The symbiotic relationship between visual art and poetry was integral to Christina Rossetti’s creative vision. Where traditional boundaries between visual and verbal expression blurred, the Victorian avant-garde—Rossetti included—saw potential.

Many artists naturally resonated with and gladly illustrated Rossetti’s imagery-laden poetry. Rossetti’s work also inspired the creation of significant standalone artworks, including The Minstrel Group by Julia Margaret Cameron, a pioneering art photograph with inscribed verses from Rossetti’s poem Advent.

Christina Rossetti’s interest in the interplay between art and poetry also informed her meticulous involvement in the publication of her work. She understood that the unity of her poetry with its illustrations, typography, layout, and bookbinding could elevate not just her commercial success but the intended meaning and aesthetic experience of her poems as well.

Christina Rossetti: Illustration by Dante Gabriel Rossetti and prose by Christina Rossetti, Goblin Market and other Poems, 1865. The British Library.

Illustration by Dante Gabriel Rossetti and prose by Christina Rossetti, Goblin Market and other Poems, 1865. The British Library.

The Artistic and Poetic Impact of Goblin Market

At once a Victorian nursery rhyme and a timeless erotic tale, Christina Rossetti’s Goblin Market is among her best-known and most controversial poems. Goblin Market was first published in 1862 in Rossetti’s critically-acclaimed debut poetry volume. The long narrative poem tells the story of two sisters, Laura and Lizzie, and their fantastical encounter with the forbidden goblin fruit.

Dante Gabriel Rossetti’s woodcut illustrations for the first edition of Goblin Market weren’t merely a product of convenience. Rather, his visual contributions create an intentional and rich collaboration with his sister’s prose. The distinctive Pre-Raphaelite aesthetic of Dante Gabriel’s illustrations—centering a sensuous subject amidst highly-detailed, decorative surroundings—harmonizes with the intimate tone, sensory details, and sexual undertones of Christina’s verse.

The Rossettis’ collaboration was only the beginning of Goblin Market‘s impact. The poem inspired countless literary and artistic interpretations after its publication, including a 1973 feature in Playboy Magazine with illustrations by Japanese-American fantasy artist Kinuko Y. Craft.

Christina Rossetti: John Brett, Portrait of Christina Rossetti, 1857, private collection. The Victorian Web.

John Brett, Portrait of Christina Rossetti, 1857, private collection. The Victorian Web.

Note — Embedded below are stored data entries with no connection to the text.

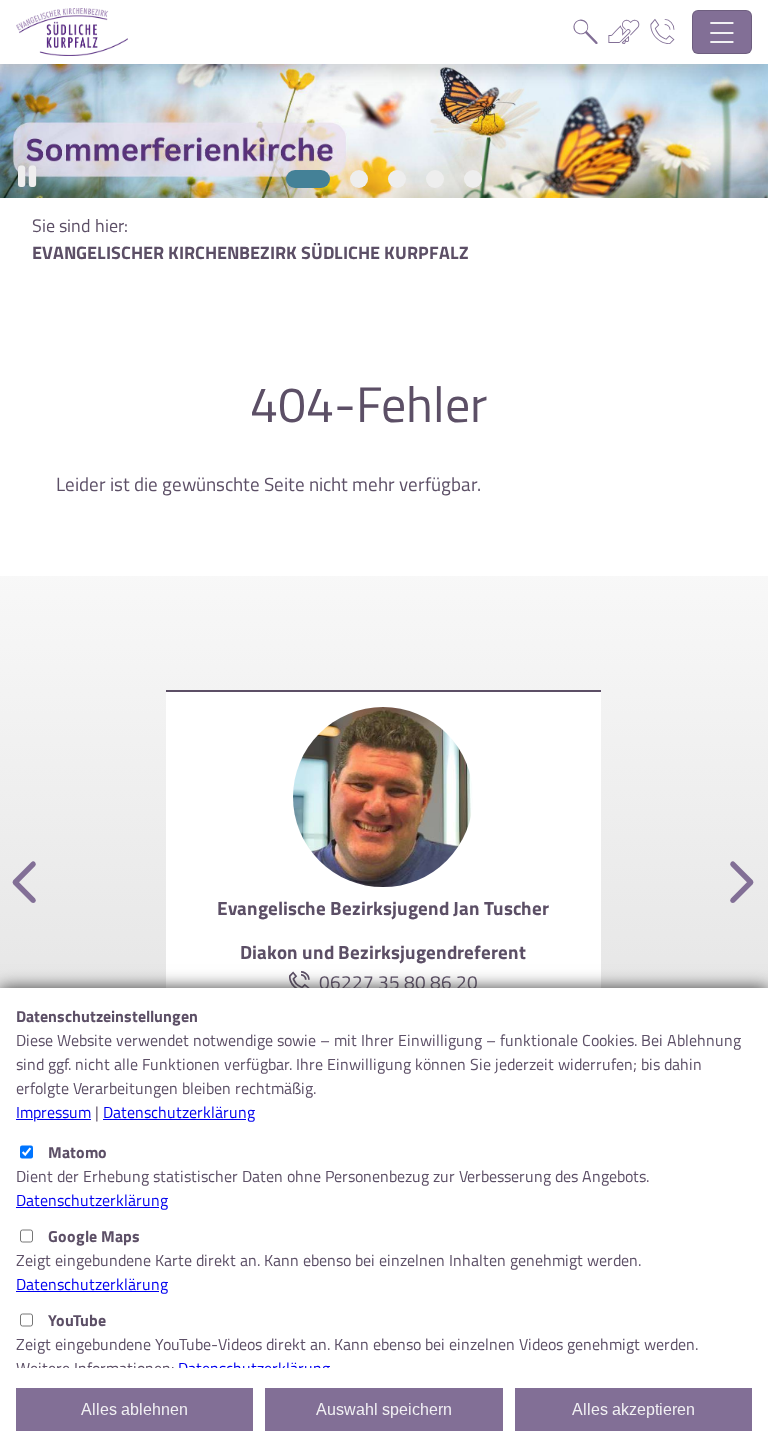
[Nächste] (738, 883)
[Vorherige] (28, 883)
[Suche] (585, 32)
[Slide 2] (359, 179)
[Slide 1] (308, 179)
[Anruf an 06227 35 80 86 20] (303, 981)
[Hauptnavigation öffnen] (722, 32)
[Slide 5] (473, 179)
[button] (27, 176)
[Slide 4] (435, 179)
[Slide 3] (397, 179)
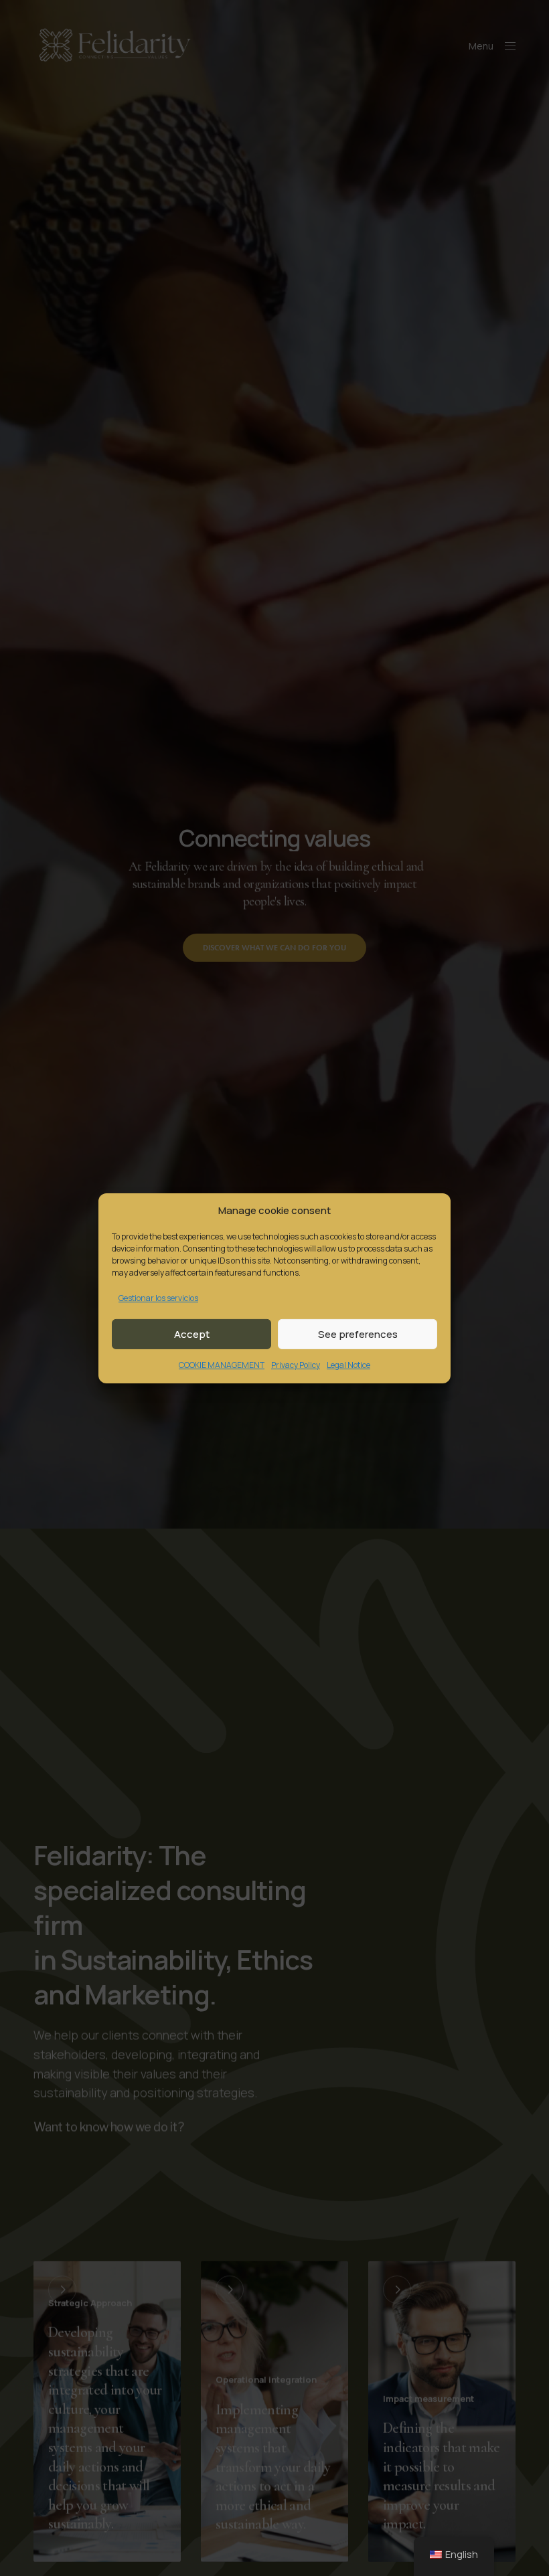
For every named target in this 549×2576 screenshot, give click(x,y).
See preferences (358, 1334)
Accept (192, 1334)
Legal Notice (348, 1365)
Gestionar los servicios (158, 1297)
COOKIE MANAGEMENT (221, 1365)
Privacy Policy (295, 1365)
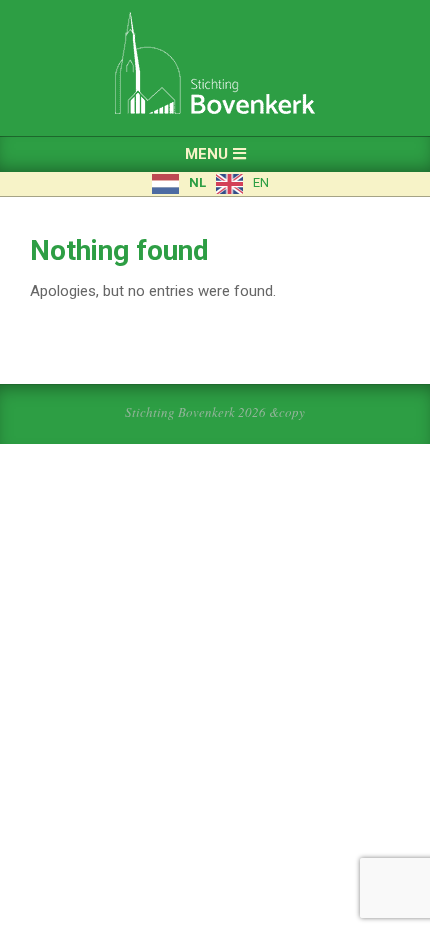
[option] (242, 184)
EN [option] (261, 182)
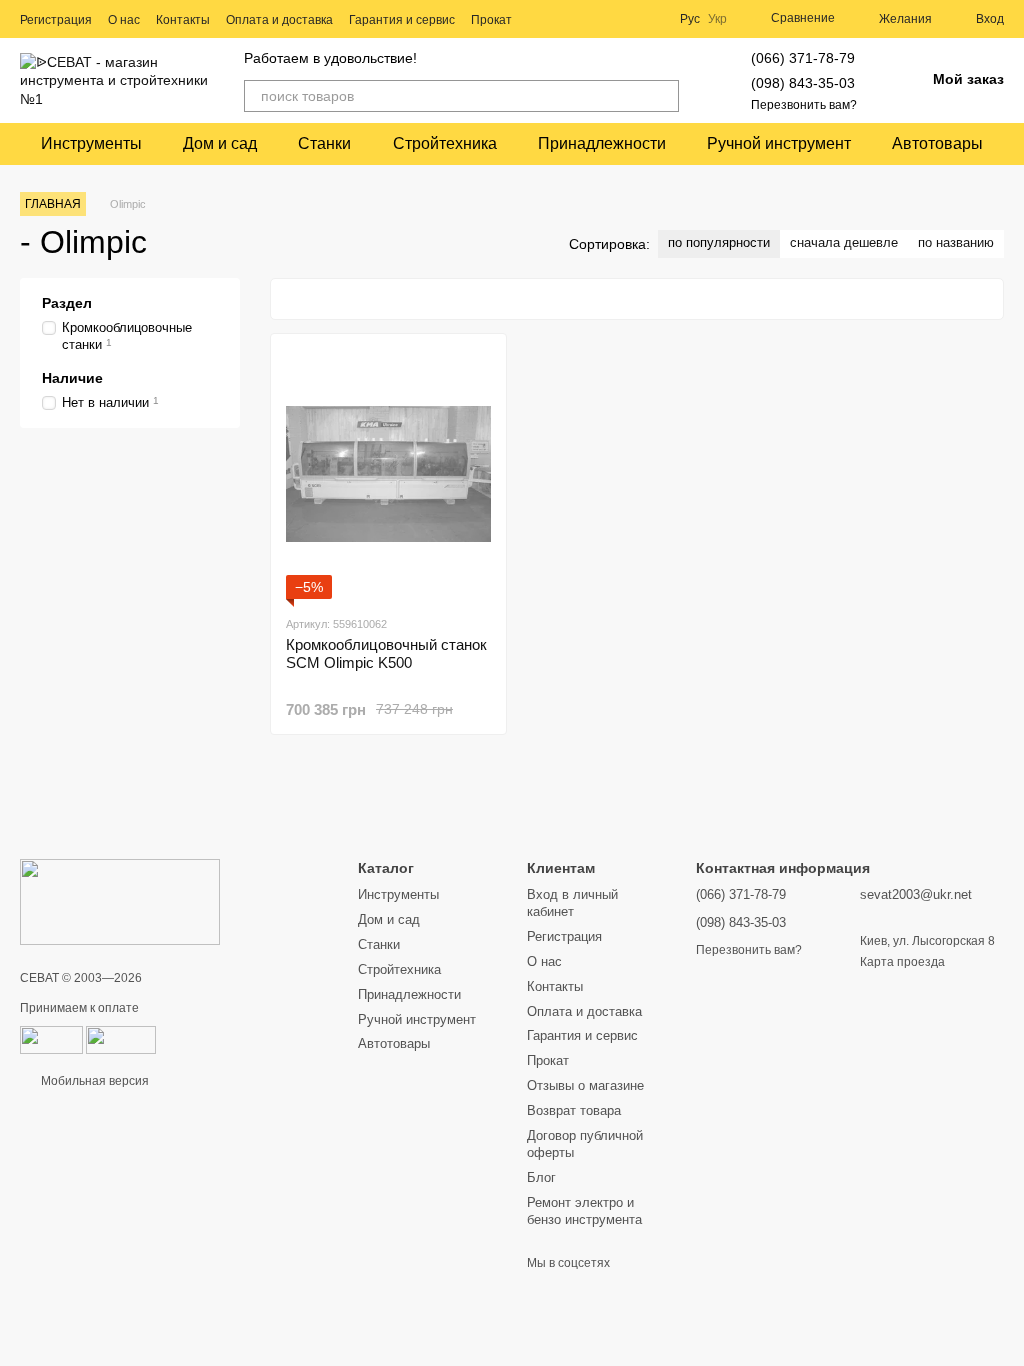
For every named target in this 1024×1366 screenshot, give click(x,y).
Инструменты (91, 143)
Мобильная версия (93, 1081)
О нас (124, 20)
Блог (541, 1177)
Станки (324, 143)
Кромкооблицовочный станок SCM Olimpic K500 (386, 653)
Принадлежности (602, 143)
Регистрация (56, 20)
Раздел (67, 303)
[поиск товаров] (663, 96)
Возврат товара (574, 1110)
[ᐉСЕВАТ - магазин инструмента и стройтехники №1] (120, 901)
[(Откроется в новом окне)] (121, 1040)
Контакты (183, 20)
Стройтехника (445, 143)
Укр (717, 19)
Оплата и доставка (279, 20)
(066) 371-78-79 (803, 58)
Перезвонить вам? (804, 105)
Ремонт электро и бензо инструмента (584, 1211)
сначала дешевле (844, 242)
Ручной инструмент (779, 143)
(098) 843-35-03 (803, 83)
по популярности (719, 242)
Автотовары (937, 143)
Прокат (491, 20)
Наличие (72, 378)
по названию (956, 242)
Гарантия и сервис (402, 20)
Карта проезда (902, 962)
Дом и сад (220, 143)
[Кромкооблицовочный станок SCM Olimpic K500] (388, 474)
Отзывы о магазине (585, 1085)
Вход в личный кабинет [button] (572, 903)
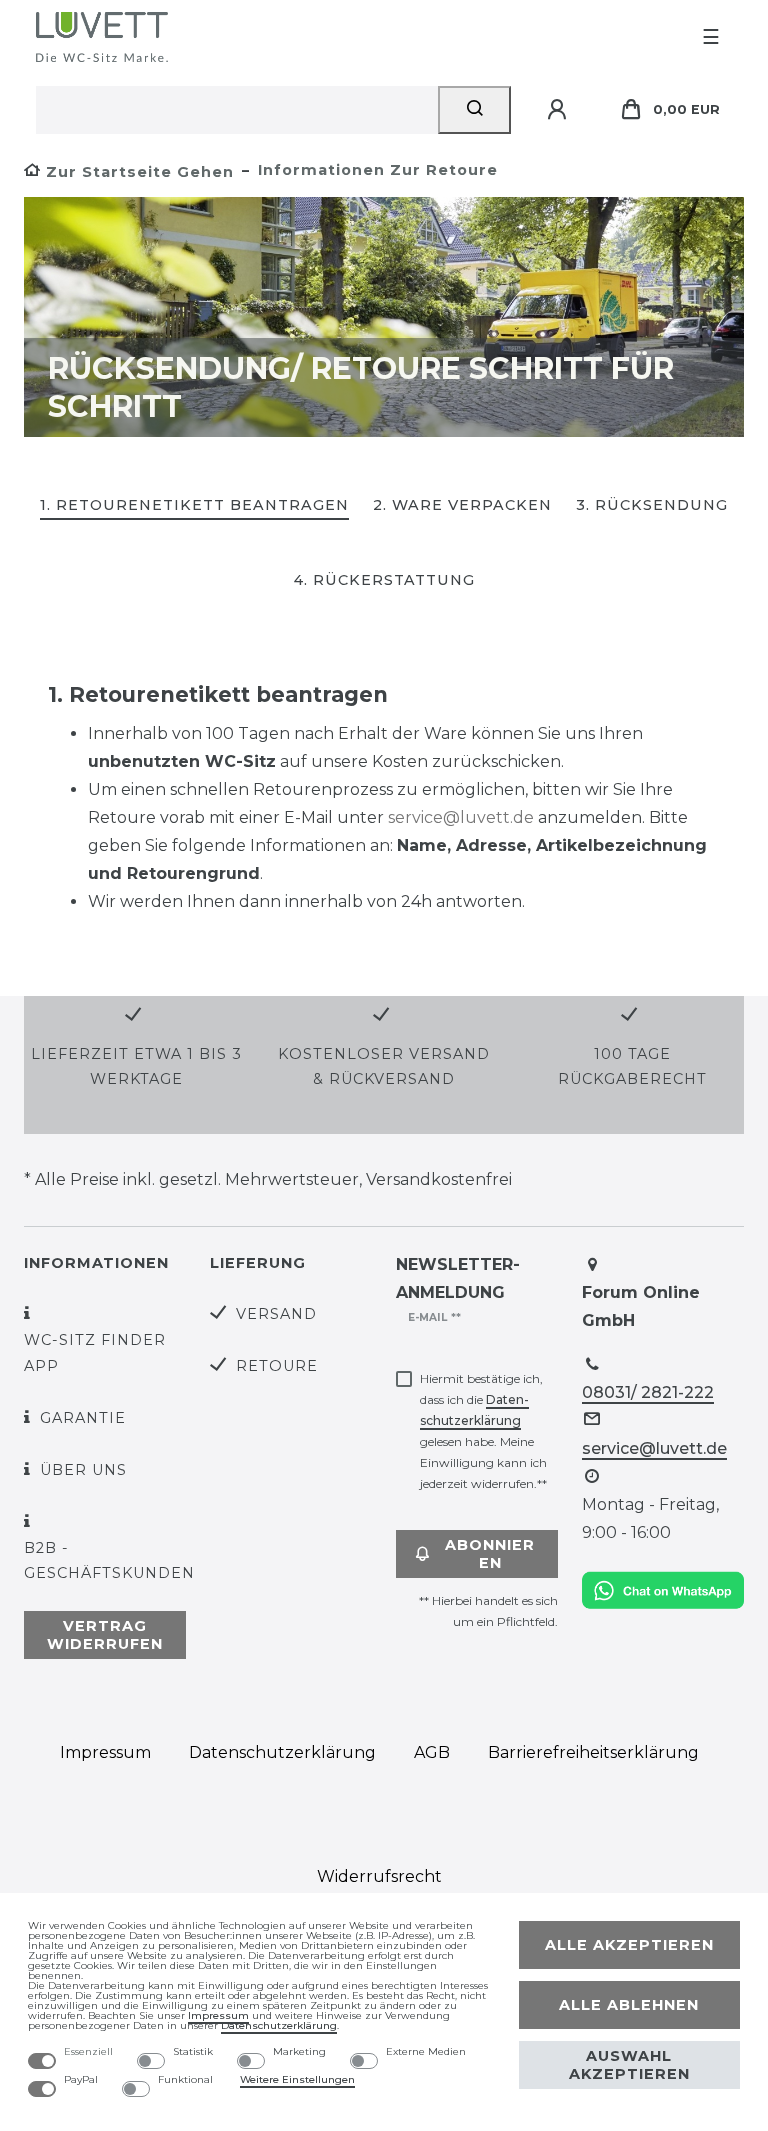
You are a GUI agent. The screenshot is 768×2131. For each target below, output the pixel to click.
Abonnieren (490, 1554)
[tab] (194, 506)
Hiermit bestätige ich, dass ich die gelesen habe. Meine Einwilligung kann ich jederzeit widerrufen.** (483, 1431)
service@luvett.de (461, 817)
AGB (432, 1752)
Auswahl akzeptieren (629, 2065)
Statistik (193, 2052)
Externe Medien (426, 2052)
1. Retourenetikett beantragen (194, 505)
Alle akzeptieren (629, 1945)
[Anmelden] (560, 110)
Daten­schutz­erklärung (282, 1752)
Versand (276, 1314)
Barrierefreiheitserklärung (593, 1752)
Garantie (83, 1418)
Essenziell (88, 2052)
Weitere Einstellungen (297, 2079)
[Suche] (474, 110)
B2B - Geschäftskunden (109, 1560)
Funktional (185, 2080)
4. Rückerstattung (384, 580)
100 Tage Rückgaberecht (632, 1066)
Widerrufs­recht (379, 1876)
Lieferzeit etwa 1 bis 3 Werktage (136, 1066)
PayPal (81, 2080)
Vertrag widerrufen (105, 1635)
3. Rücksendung (652, 505)
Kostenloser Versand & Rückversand (384, 1066)
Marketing (299, 2052)
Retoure (277, 1366)
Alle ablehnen (629, 2005)
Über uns (83, 1470)
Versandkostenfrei (439, 1179)
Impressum (105, 1752)
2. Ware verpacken (462, 505)
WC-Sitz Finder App (95, 1352)
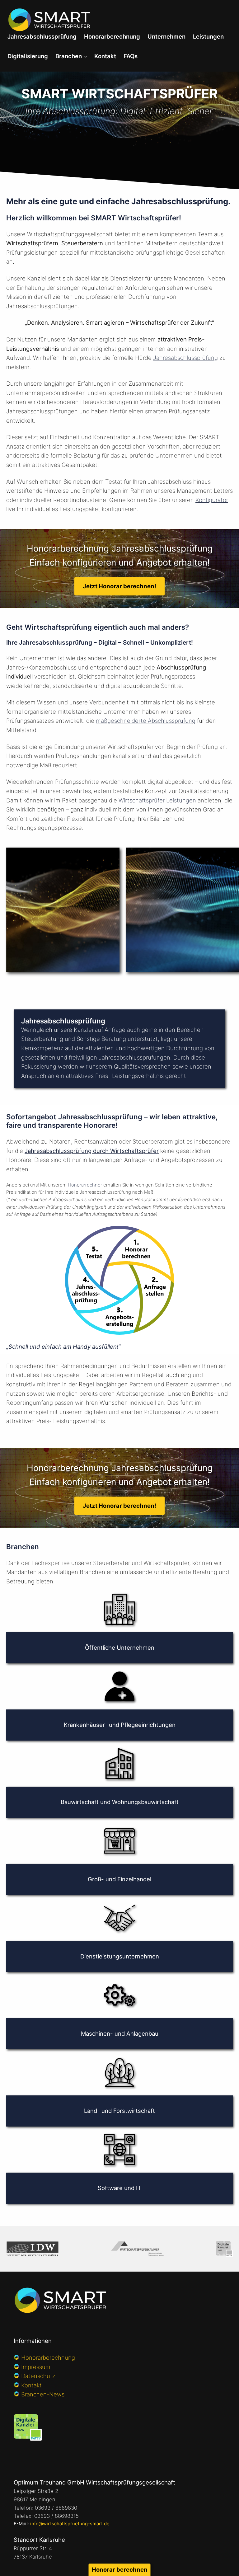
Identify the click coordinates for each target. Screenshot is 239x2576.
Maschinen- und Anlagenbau (119, 2033)
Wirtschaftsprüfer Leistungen (157, 800)
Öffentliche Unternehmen (119, 1647)
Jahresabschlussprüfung (185, 357)
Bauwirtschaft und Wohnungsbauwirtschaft (120, 1801)
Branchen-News (42, 2394)
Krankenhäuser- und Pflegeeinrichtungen (120, 1724)
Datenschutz (38, 2375)
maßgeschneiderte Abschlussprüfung (145, 720)
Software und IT (119, 2187)
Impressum (35, 2366)
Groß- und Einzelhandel (119, 1879)
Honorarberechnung (48, 2357)
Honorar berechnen (120, 2569)
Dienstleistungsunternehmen (119, 1956)
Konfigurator (211, 499)
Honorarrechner (85, 1185)
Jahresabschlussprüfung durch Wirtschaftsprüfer (92, 1150)
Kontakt (31, 2385)
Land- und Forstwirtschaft (119, 2110)
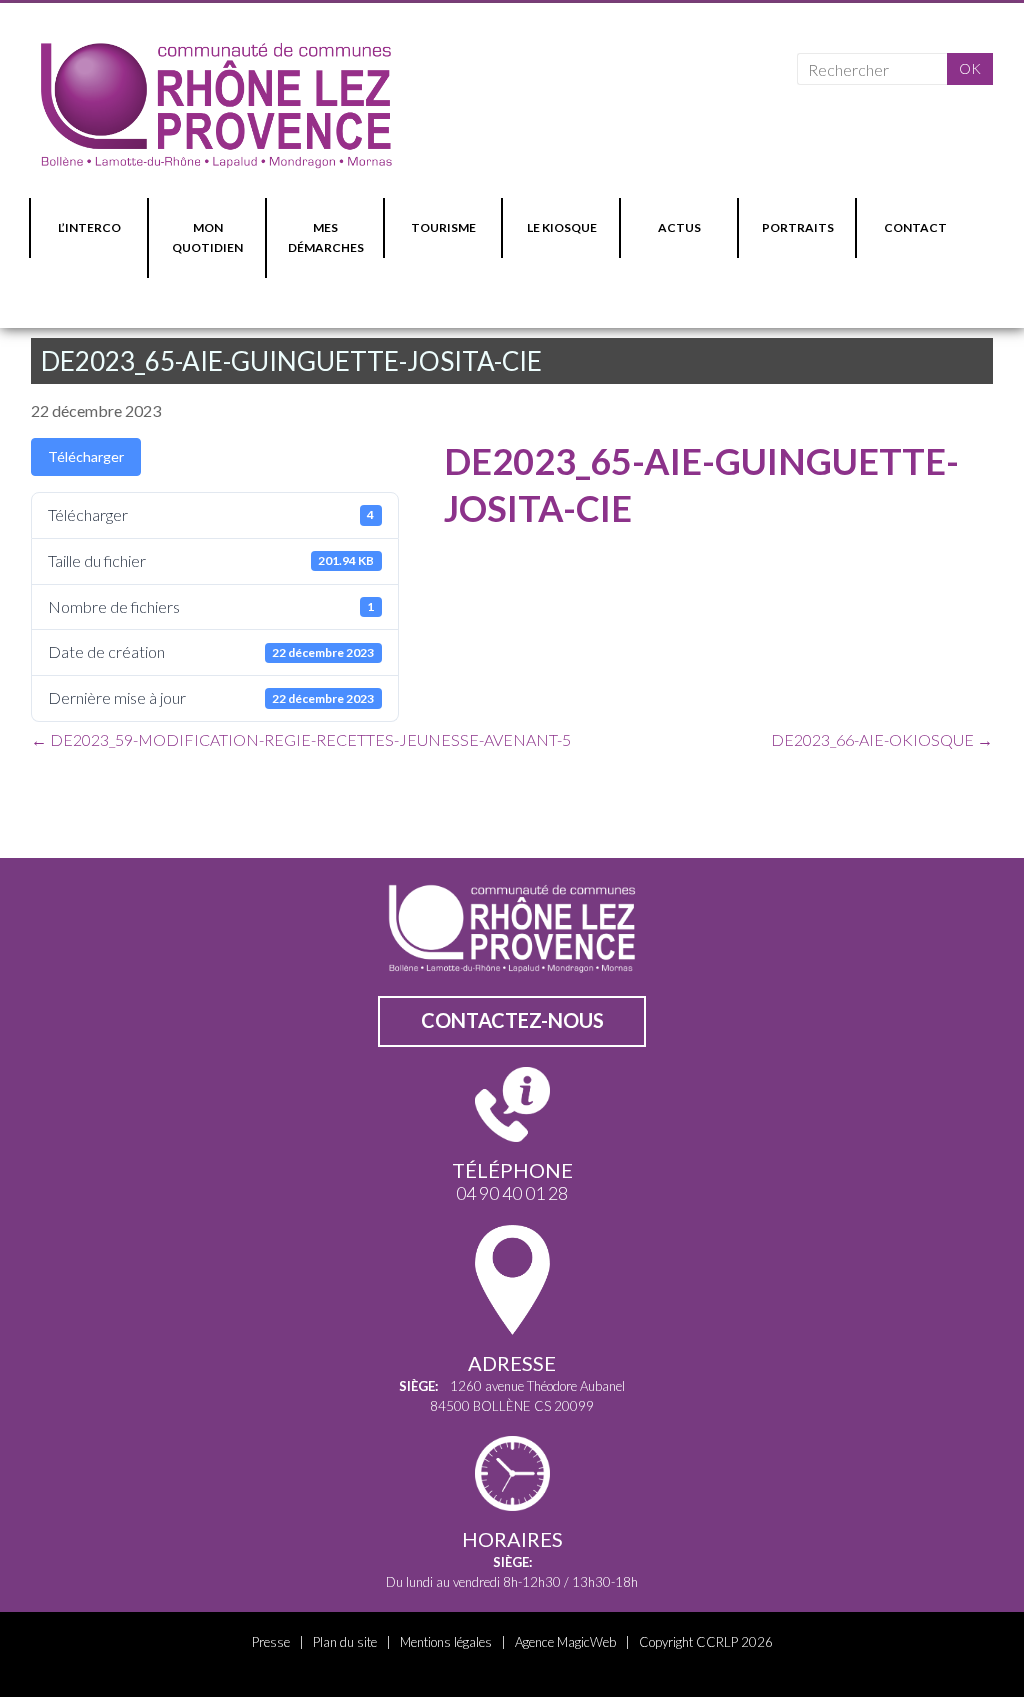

Christina Rossetti’s Artistic and Poetic Influence

The interweaving of art and poetry is a hallmark of the Pre-Raphaelite Brotherhood’s artistic and literary output and the movement’s historical legacy. This notion is also at the heart of other avant-garde innovations, including Walter Pater’s philosophies on aestheticism and William Morris’s Kelmscott Press. 

Christina Rossetti was a vital contributor to these aesthetic developments. She wrote poetry that transcended the page and inspired art that broke boundaries. And most importantly, she masterfully weaved together the separate threads of art and poetry to holistically explore and express her creative vision.

Today, Christina Rossetti rightfully remains a crucial influence on art, poetry, and the space in between.